Records to process section start

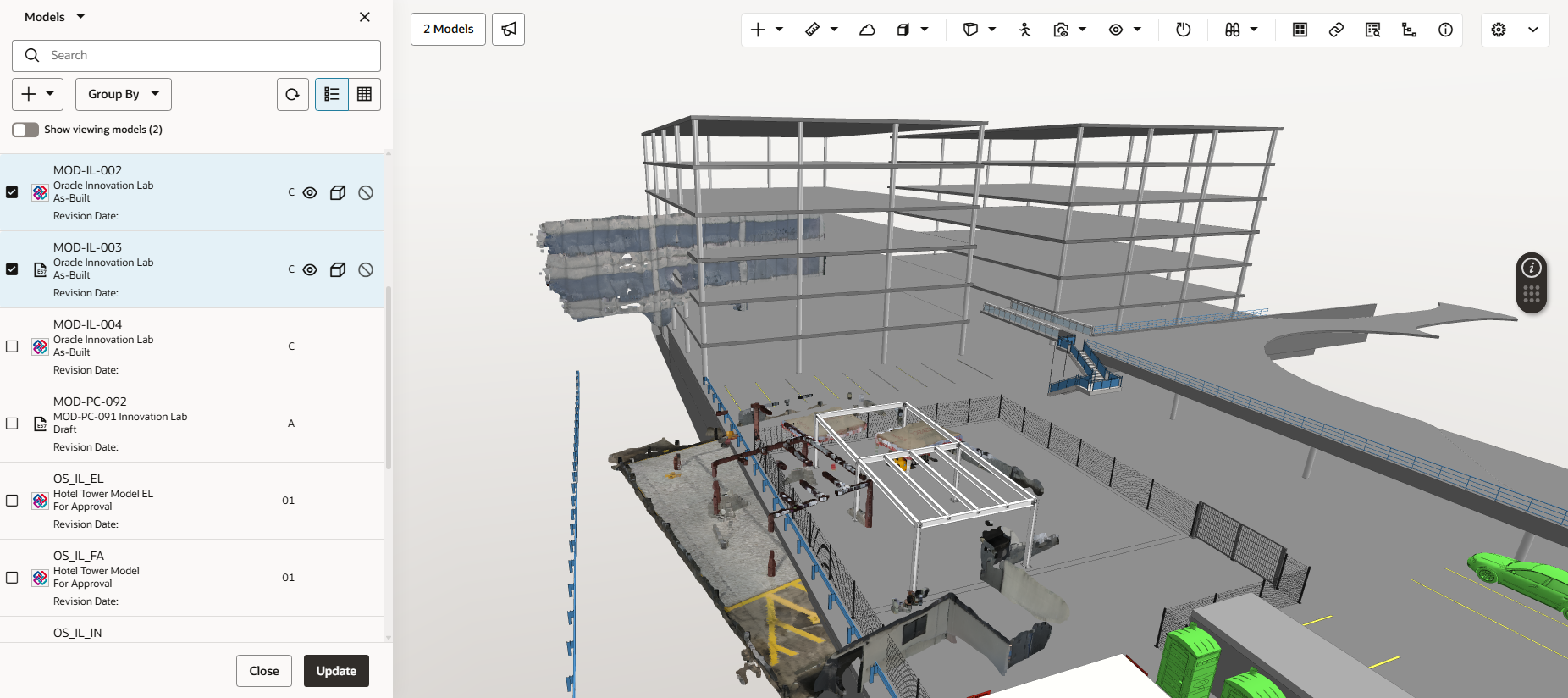Check the MOD-PC-092 model checkbox
The height and width of the screenshot is (698, 1568).
pos(12,424)
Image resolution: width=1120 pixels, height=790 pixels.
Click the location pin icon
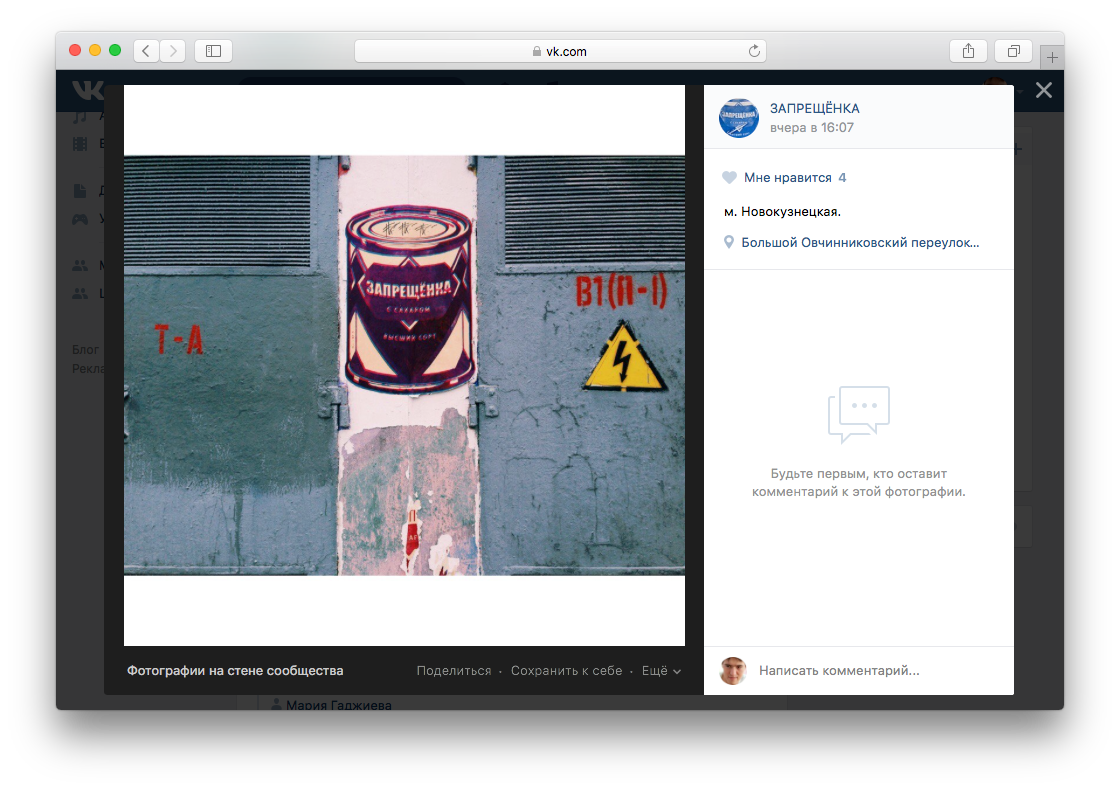pos(729,242)
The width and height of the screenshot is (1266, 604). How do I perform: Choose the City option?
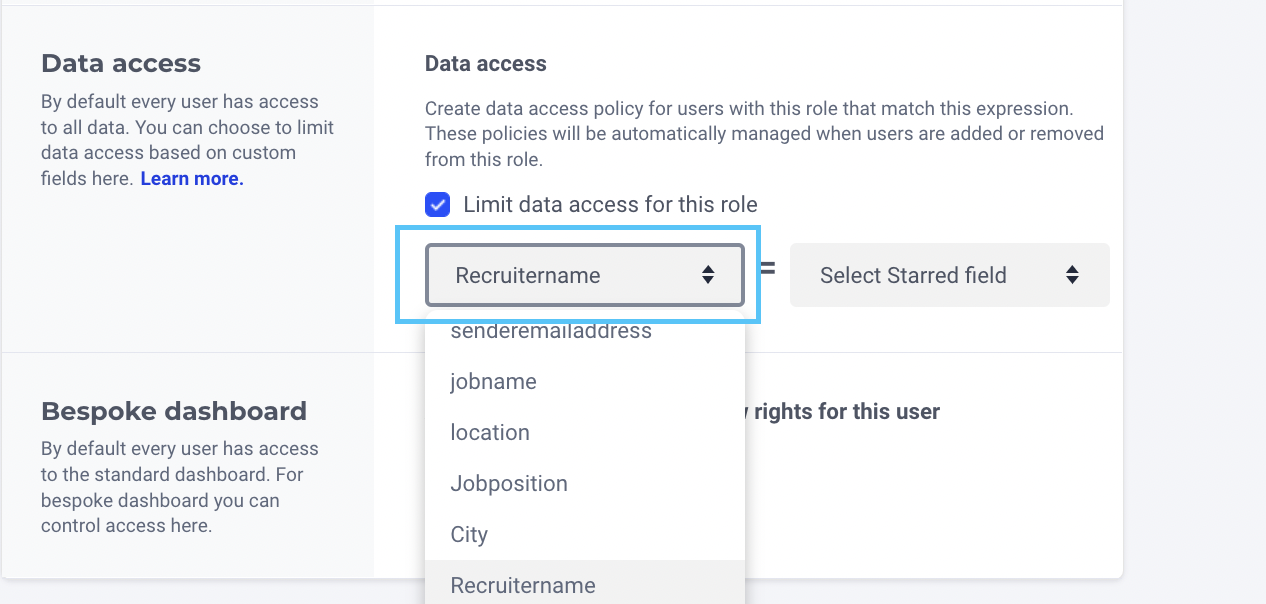point(469,535)
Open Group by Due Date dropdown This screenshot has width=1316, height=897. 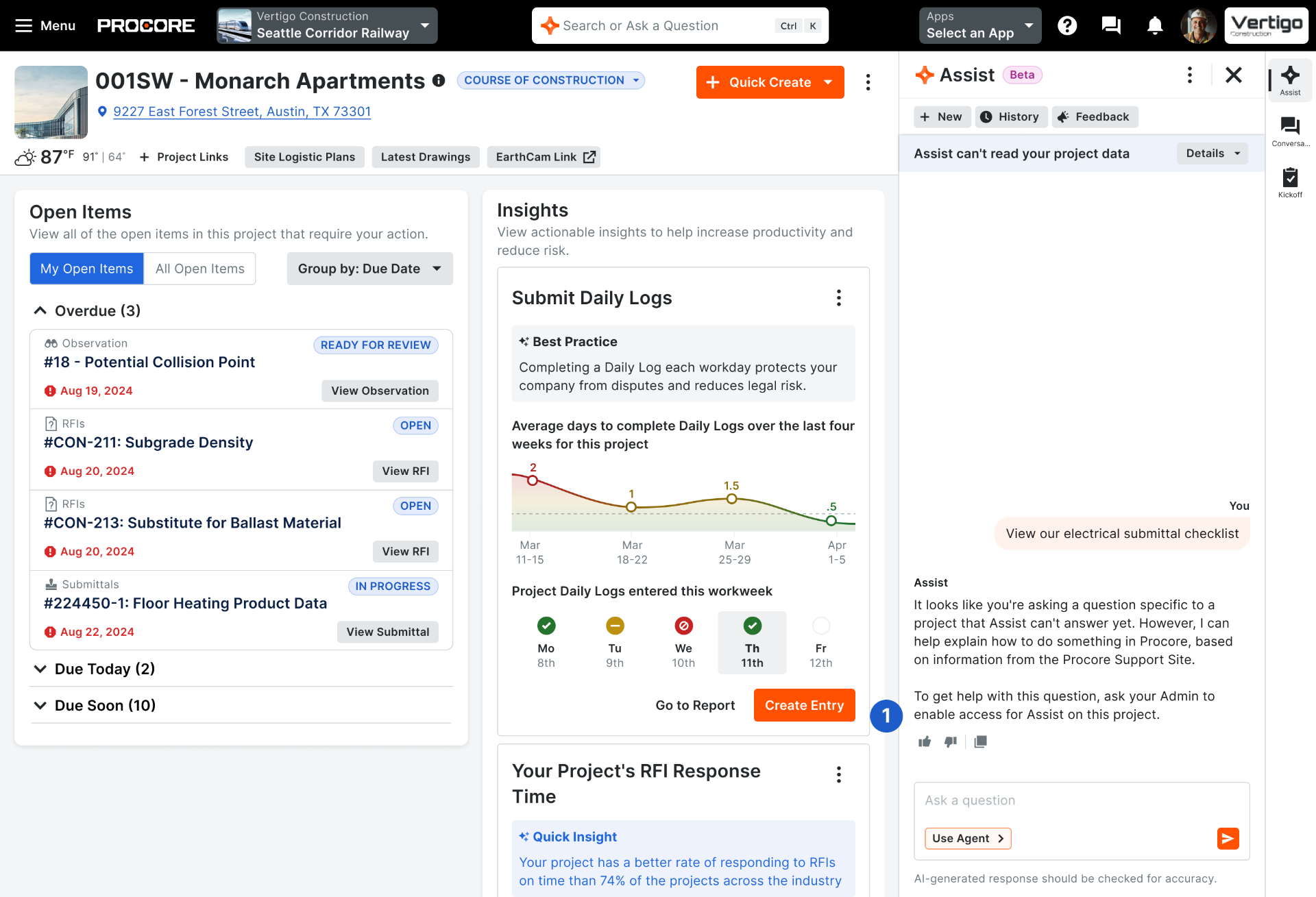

Records to process section end

Exercise =>
Your answer must be an exact copy of the lines from the line with "Click the location pin icon" to the final line of the data, both ends included, and no pictures.

Problem solution =>
Click the location pin icon
pos(729,242)
The width and height of the screenshot is (1266, 604). How do I perform: Choose the City option?
point(469,535)
Open Group by Due Date dropdown This screenshot has width=1316, height=897. 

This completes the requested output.